Reputation: 12675
I've built a directive has an object passed to it via bindToController, with the intent of editing it. Edit was working great until I needed to cancel an edit. To undo, I needed to create a shadow copy of the original object, edit it, then copy it back or discard based on save or cancel. I've tried to achieve this in the link property of the directive, using scope.watch on the the controller property. The watch fires once, when initialized, the property is undefined because nothing has used it yet, which is expected. It never fires again though, once a real object is put into the property.
Where have I gone wrong? Should I got back to using $scope because I'm having issues getting a reference to the controller? Why is that watch only firing once?
The directive:
angular.module("ISG").directive('isgEditingFundDirective', function () {
var ctrl = null;
var isgEditingFundDirectiveController = function () {
ctrl = this; // Getting a reference to the controller so it can be used in the link function. Is there a better way to do this?

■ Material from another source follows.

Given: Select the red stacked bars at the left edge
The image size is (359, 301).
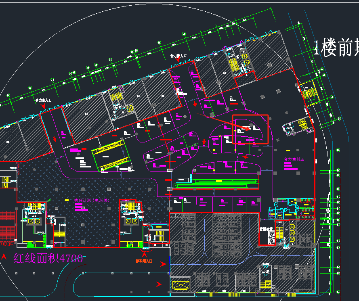Looking at the screenshot, I should [x=7, y=226].
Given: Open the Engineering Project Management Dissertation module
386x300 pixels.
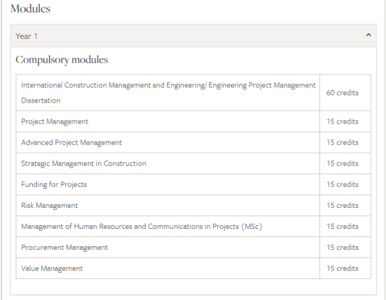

this.cancel = function () {
// Undo the edit
ctrl.fund = null;
};
this.save = function () {
// Save back to the original model
angular.copy(ctrl.shadow, ctrl.fund);
// Set to null because we aren't editing anymore
ctrl.fund = null;
}
}
var isgEditingFundDirectiveLink = function (scope, element, attrs) {
// need link so we can undo an edit
scope.$watch(ctrl.fund, function (orig, updated) {
// Trying to watch the fund property in the controller so I can create a copy for undo later.
// This never fires with a real value
angular.copy(ctrl.fund, ctrl.shadow);
});
}
return {
restrict: "E",
controllerAs: 'editFundCtrl',
templateUrl: "/angular/editfund",
bindToController: {
fund: "=fund"
},
controller: isgEditingFundDirectiveController,
link: isgEditingFundDirectiveLink
};
});
The Template:
Editing fund
Name:
<input ng-model="editFundCtrl.shadow.FundName"/>
<button ng-click="editFundCtrl.cancel()">Cancel</button>
<button ng-click="editFundCtrl.save()">Save</button>
<pre>{{editFundCtrl.fund}}</pre>
Upvotes: 2
Views: 635
Reputation: 136154
Basically you are trying to put watch on the variable which belongs to this
context of controller. $watch
function accepts string
scope variable name OR function which will evaluate on each digest cycle.
You could solve this issue just by having putting function inside watcher.
scope.$watch(function(){
return ctrl.fund;
}, function (orig, updated) {
// Trying to watch the fund property in the controller so I can create a copy for undo later.
// This never fires with a real value
angular.copy(ctrl.fund, ctrl.shadow);
});
Otherwise you could also solve this problem by having angular.bind
on this, refer this answer
Upvotes: 1
Reputation: 477
If I'm reading this right and ctrl.fund is an object, you want
scope.$watch(ctrl.fund, function (orig, updated) {
// do watch stuff here
}, true);
The true
as the second parameter forces a "deep watch", where Angular will do an angular.equals()
against the object each time it might have changed, which checks each (non-prototypical) property on the object.
For primitive types like String and Number, you'll want to have ctrl.fund
as a string, since references will be lost updates, e.g. scope.$watch('ctrl.fund', function (orig, updated)
. Angular will figure out how to parse it.